Because of the age and frailty of some of them, the council has been termed a “national museum” by some younger political and military figures. One council member, Trần Đình Nam, from central Vietnam, has been in a hospital and has not been replaced. Members of the council are known to have been deeply concerned that the military government would not step aside for civilian appointees. The involved procedures the council has developed are intended to remove as completely as possible any taint of dictatorship or military rule. In an apparent effort to allay misgivings, General Khánh wrote today to the council, saying, “I urgently ask you to choose someone to replace me.”
United States military sources reported today that 200 to 400 women carrying anti‐American and antiwar placards demonstrated yesterday in the delta town of Mỹ Tho. According to the United States sources, the demonstration was Vietcong inspired, and it resulted in the arrest of 200 persons. At least one placard assailed United States involvement in the war against Việt Cộng guerrillas. Others denounced the use of artillery and air strikes as resulting in civilian casualties and loss of property. The United States’ sources said there was about one such demonstration a week in the delta region, where powerful Việt Cộng units operate.

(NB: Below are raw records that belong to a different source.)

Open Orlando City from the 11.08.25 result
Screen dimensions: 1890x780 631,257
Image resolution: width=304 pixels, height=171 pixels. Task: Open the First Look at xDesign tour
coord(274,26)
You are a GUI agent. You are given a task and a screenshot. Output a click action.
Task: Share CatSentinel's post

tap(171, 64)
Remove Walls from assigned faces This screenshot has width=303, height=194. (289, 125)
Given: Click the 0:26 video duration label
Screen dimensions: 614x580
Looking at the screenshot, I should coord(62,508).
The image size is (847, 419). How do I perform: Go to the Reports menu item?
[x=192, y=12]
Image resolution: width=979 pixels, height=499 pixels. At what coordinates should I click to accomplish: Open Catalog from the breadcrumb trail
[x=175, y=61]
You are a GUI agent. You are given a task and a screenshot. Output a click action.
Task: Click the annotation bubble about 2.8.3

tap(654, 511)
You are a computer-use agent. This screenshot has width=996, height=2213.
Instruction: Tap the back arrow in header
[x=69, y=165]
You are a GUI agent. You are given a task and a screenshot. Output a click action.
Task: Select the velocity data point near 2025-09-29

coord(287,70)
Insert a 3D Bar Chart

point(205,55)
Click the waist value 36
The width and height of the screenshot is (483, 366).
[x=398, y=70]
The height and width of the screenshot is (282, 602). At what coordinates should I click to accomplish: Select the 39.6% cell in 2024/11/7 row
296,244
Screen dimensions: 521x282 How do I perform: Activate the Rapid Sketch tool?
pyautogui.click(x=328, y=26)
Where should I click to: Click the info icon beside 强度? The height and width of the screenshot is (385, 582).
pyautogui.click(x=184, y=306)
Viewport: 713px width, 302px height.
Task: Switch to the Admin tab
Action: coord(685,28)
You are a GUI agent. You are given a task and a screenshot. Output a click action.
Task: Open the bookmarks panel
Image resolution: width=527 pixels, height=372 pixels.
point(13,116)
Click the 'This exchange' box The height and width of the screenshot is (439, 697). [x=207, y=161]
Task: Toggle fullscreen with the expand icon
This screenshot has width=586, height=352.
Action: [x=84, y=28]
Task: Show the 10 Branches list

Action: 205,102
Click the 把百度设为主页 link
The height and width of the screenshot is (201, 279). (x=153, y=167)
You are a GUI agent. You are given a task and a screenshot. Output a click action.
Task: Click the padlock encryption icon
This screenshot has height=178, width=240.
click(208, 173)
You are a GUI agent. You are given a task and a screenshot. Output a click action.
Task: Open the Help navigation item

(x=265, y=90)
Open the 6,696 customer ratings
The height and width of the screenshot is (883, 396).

The Foreign Ministry assured the United States Embassy today that no date had yet been set for execution of a Việt Cộng terrorist whose death might cost the life of an American colonel kidnapped in Venezeula. The kidnappers of Lieutenant Colonel Michael Smolen were reported to have threatened to kill him if South Vietnam carried out its death sentence against Nguyễn Văn Trỗi, a young Việt Cộng terrorist. The terrorist was convicted of having plotted to kill Robert S. McNamara when the United States Defense Secretary visited South Vietnam last May. Colonel Smolen, the deputy chief of the United States Air Force mission in Caracas, was kidnapped near his home yesterday morning by two men, one armed with a submachine gun. Later several Caracas newspapers received anonymous telephone calls warning that the colonel would be killed if the South Vietnamese Government carried out its plan to execute the terrorist.
Reports that had appeared in Saigon newspapers had said the Việt Cộng terrorist would he executed in public next week. Police sources said the date was October 15. According to information reaching the United States Embassy, the anonymous caller in Caracas said Colonel Smolen would be shot within one hour after the Saigon execution. The State Department instructed the Embassy here to ascertain the facts of the proposed execution as a matter of urgency, according to qualified sources, and, if necessary, request that the South Vietnamese authorities postpone any action until the Caracas threat had been investigated. An Embassy official was formally received at the Foreign Ministry late this afternoon, the sources said, and was assured that no date “had or has been set” for the execution.
The Việt Cộng terrorist was convicted several weeks ago of having attempted to lay an explosive charge under a road bridge between downtown Saigon and the airport. The Vietnamese police apprehended him and another man May 9 as they were working under the bridge. Mr. McNamara was scheduled to arrive three days later on one of his visits to Saigon and was expected to drive over the bridge on the main route into town from the airport. Although the attempt was foiled when Mr. McNamara arrived, he was driven by another unannounced road from the airport. He and the then Ambassador Henry Cabot Lodge, both slipped bullet‐proof cloaks over their shoulders in the car. Trỗi attracted little attention here after his arrest. His trial went largely unnoticed.
Police ambushed a Communist unit inside Saigon last night, killing one man and capturing a second. It was the first such capital police action of the Vietnam war. The police, acting on a tip, deployed two companies on the southwest edge of the town in the Seventh Precinct. A squad of Việt Cộng, apparently on a propaganda and kidnapping mission, walked into the trap and was ordered to halt. The Việt Cộng replied by throwing grenades and a fight ensued during which one Communist was killed and one wounded, the wounded man was captured this morning.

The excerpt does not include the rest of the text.